My father and I are looking for a Deer hunting outfitter in the state. Can someone please help with a recomendation.

thanks


----------



## joshua.jeffreys (Jul 26, 2006)

Google :lol:


----------



## H2OfowlND (Feb 10, 2003)

Tread lightly about that subject on here. Best off to give as much detail about what you want and you might find someone on here to help you out.

H2OfowlND


----------



## bretts (Feb 24, 2004)

netloss said:


> My father and I are looking for a Deer hunting outfitter in the state. Can someone please help with a recomendation.
> 
> thanks


Iowa, Kansas, Illinios, Missouri offer some great hunting. Lot's of good outfitters.


----------



## goatboy (Dec 29, 2003)

I don't recommend any outfitters.

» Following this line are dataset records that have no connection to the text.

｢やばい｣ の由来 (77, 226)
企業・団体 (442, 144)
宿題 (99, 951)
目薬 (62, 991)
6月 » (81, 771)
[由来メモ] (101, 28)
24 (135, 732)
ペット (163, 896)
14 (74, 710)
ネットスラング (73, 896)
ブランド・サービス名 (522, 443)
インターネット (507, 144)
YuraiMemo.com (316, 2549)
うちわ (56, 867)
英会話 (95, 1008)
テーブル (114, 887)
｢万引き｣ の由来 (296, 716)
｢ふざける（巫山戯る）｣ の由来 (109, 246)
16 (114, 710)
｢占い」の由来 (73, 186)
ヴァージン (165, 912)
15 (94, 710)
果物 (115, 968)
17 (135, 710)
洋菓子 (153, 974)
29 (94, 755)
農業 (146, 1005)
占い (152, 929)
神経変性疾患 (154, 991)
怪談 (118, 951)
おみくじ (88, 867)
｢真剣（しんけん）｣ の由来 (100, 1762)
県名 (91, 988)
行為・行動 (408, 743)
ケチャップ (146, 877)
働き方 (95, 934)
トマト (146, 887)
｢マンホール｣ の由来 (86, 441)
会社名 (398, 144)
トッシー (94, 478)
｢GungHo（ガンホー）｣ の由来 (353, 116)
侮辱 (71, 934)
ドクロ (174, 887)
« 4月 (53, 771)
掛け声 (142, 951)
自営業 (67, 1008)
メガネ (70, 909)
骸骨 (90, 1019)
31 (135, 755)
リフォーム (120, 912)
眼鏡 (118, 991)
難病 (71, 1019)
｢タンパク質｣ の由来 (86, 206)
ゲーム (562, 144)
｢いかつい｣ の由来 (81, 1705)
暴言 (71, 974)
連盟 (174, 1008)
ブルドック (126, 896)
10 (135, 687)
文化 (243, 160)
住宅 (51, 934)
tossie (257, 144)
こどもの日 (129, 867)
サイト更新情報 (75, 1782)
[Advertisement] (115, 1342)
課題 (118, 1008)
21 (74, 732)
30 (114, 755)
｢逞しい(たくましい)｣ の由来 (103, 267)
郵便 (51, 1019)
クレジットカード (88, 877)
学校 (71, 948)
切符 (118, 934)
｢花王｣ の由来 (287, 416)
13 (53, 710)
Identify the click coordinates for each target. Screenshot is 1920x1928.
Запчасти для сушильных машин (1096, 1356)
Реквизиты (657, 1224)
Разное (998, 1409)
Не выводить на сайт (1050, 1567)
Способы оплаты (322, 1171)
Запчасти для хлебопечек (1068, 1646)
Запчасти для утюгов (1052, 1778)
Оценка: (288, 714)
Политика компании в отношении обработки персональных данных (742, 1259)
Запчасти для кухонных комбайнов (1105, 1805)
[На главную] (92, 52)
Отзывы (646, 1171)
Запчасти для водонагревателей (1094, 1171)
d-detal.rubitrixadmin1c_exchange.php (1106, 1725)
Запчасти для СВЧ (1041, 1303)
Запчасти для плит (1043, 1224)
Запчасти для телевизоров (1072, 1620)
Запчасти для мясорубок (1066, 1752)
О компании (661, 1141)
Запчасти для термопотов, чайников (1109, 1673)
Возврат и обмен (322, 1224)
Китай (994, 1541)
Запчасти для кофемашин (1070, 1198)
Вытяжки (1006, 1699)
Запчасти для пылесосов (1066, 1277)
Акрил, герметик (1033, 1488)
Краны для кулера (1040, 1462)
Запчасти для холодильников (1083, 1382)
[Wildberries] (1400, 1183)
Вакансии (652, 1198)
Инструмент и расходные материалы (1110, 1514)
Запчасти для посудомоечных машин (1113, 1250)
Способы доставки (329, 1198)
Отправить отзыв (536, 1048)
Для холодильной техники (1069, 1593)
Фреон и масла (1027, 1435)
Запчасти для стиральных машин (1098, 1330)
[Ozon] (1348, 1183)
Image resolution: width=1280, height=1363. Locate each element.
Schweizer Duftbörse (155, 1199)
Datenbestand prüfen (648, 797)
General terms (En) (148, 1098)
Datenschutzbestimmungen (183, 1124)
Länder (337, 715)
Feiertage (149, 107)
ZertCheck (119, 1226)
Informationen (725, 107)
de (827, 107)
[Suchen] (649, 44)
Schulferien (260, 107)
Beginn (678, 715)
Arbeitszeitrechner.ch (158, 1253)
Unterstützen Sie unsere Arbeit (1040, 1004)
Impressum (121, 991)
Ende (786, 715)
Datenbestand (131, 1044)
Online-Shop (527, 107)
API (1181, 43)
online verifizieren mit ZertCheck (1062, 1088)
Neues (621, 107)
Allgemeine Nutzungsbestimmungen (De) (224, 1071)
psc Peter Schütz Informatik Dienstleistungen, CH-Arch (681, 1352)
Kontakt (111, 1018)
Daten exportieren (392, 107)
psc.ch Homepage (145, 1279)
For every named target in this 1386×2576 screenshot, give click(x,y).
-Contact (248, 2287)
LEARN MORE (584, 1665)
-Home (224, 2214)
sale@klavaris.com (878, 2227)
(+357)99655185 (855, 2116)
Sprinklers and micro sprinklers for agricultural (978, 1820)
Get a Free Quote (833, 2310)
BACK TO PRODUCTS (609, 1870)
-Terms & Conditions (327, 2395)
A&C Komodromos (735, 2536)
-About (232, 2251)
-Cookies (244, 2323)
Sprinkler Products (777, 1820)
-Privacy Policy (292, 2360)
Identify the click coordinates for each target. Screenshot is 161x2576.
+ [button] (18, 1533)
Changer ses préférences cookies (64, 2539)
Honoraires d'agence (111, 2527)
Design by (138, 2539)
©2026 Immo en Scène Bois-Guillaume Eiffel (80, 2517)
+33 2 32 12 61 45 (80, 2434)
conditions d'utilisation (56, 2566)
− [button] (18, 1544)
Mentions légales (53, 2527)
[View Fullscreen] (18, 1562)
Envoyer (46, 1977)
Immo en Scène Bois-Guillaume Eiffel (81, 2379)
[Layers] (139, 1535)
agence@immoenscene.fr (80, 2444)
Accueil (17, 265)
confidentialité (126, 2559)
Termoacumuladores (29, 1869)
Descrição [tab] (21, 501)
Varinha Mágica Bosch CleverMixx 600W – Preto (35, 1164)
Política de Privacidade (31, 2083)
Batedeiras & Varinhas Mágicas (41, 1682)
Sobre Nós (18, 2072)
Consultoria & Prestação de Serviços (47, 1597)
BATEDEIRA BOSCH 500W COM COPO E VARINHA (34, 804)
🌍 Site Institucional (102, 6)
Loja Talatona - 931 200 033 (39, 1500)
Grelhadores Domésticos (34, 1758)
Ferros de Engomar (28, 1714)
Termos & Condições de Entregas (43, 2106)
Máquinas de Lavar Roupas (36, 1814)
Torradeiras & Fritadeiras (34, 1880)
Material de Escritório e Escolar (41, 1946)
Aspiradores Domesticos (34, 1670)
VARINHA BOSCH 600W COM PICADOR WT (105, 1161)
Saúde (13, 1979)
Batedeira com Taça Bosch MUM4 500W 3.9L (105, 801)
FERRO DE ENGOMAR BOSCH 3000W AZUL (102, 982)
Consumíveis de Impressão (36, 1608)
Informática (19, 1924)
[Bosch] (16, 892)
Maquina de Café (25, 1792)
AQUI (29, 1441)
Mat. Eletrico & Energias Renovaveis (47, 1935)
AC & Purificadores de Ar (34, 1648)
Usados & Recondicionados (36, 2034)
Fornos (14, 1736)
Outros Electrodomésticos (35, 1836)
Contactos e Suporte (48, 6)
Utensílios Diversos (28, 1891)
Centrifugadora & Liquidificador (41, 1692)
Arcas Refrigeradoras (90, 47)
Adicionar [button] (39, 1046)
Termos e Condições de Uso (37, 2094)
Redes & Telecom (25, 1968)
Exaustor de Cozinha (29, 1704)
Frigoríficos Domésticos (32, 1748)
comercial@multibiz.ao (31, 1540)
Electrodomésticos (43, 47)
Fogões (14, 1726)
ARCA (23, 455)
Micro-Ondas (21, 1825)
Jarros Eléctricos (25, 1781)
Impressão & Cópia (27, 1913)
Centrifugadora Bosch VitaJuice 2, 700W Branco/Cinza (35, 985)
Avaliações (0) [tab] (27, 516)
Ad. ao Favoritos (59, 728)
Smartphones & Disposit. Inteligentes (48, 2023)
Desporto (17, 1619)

But like others have said there are all kinds in Ill, Iowa, Kansas I'd look for some around there.They have way better hunting there anyways, besides after this nasty winter there won't be many deer left. Mother nature has a way of taking care of things in these parts thank goodness.


----------



## thurdypointer (Sep 15, 2006)

I agree ND is just not the state you want to be in. I'd go with Iowa or Kansas. Whatever you do the RRV region of ND is the worst hunting in the country.


----------